TO DO: The entries must be repeated verbatim, and their images left out.

DATASET CONTENT:
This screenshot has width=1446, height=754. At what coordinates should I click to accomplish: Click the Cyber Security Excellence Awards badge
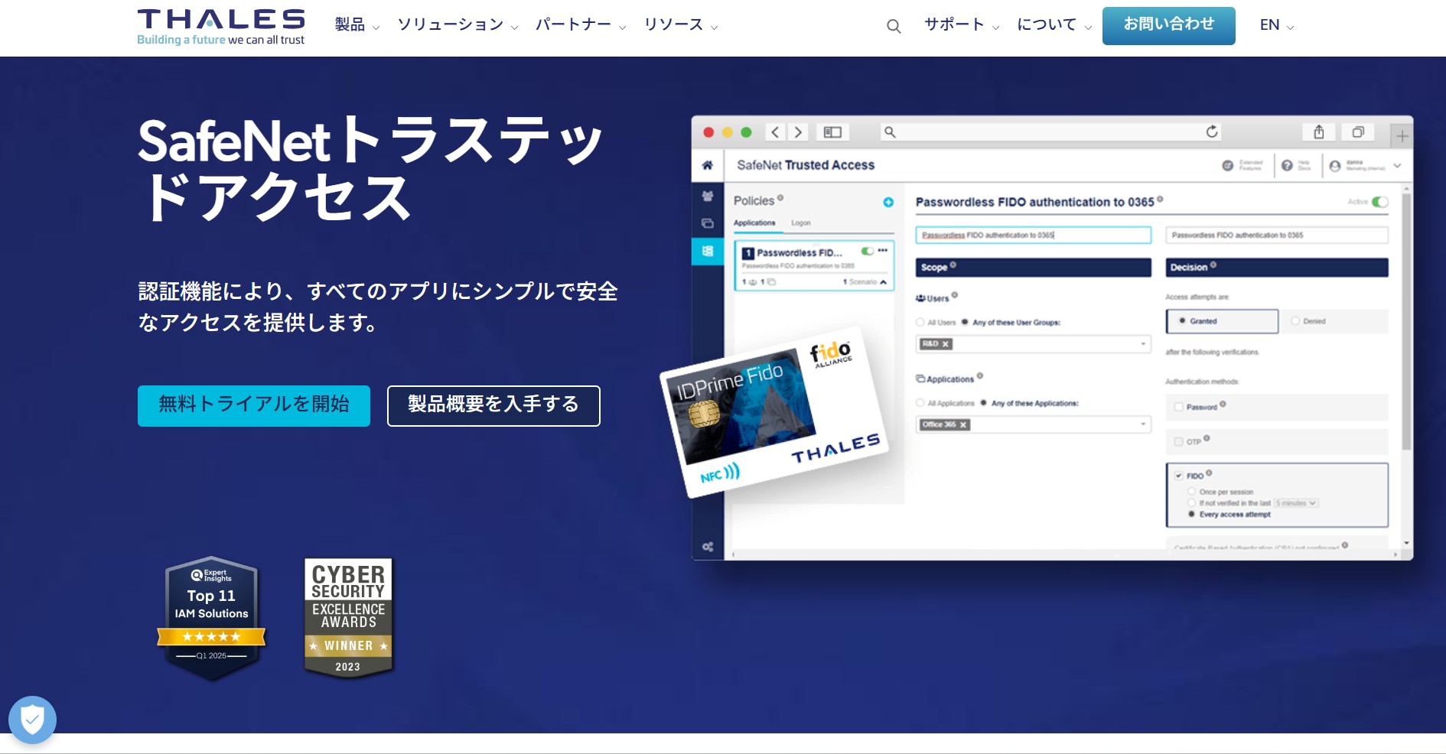click(x=348, y=618)
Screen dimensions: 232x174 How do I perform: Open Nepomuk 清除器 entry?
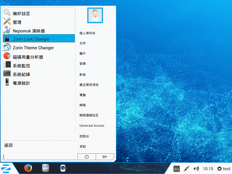39,31
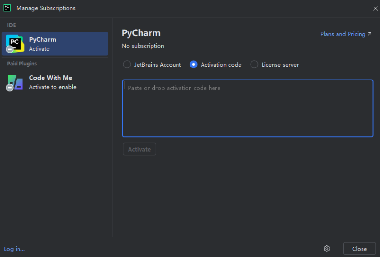
Task: Click the Close button at bottom right
Action: [359, 249]
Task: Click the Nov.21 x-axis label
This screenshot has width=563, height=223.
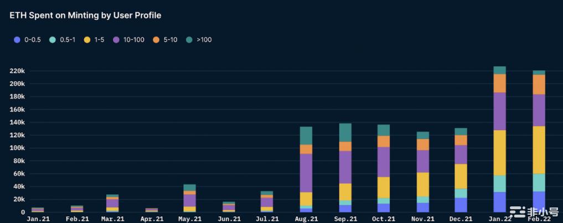Action: coord(422,219)
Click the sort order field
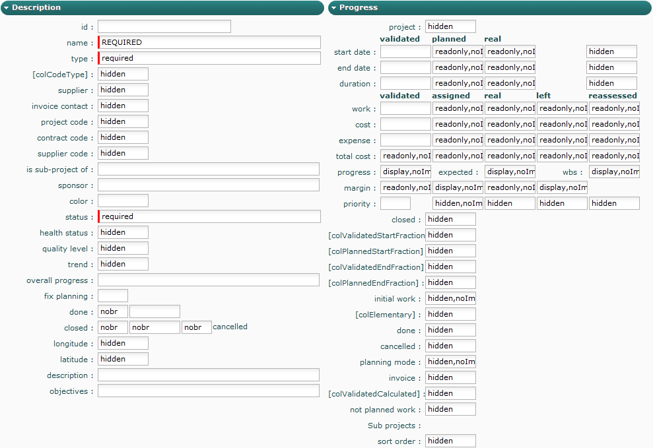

RESPONSE:
This screenshot has width=1446, height=754. At what coordinates should I click to accomplish: Click the Cyber Security Excellence Awards badge
click(x=348, y=618)
Screen dimensions: 232x174 How do I perform: Open Nepomuk 清除器 entry?
39,31
Task: Click the Close button at bottom right
Action: [359, 249]
Task: Click the Nov.21 x-axis label
This screenshot has width=563, height=223.
Action: coord(422,219)
Click the sort order field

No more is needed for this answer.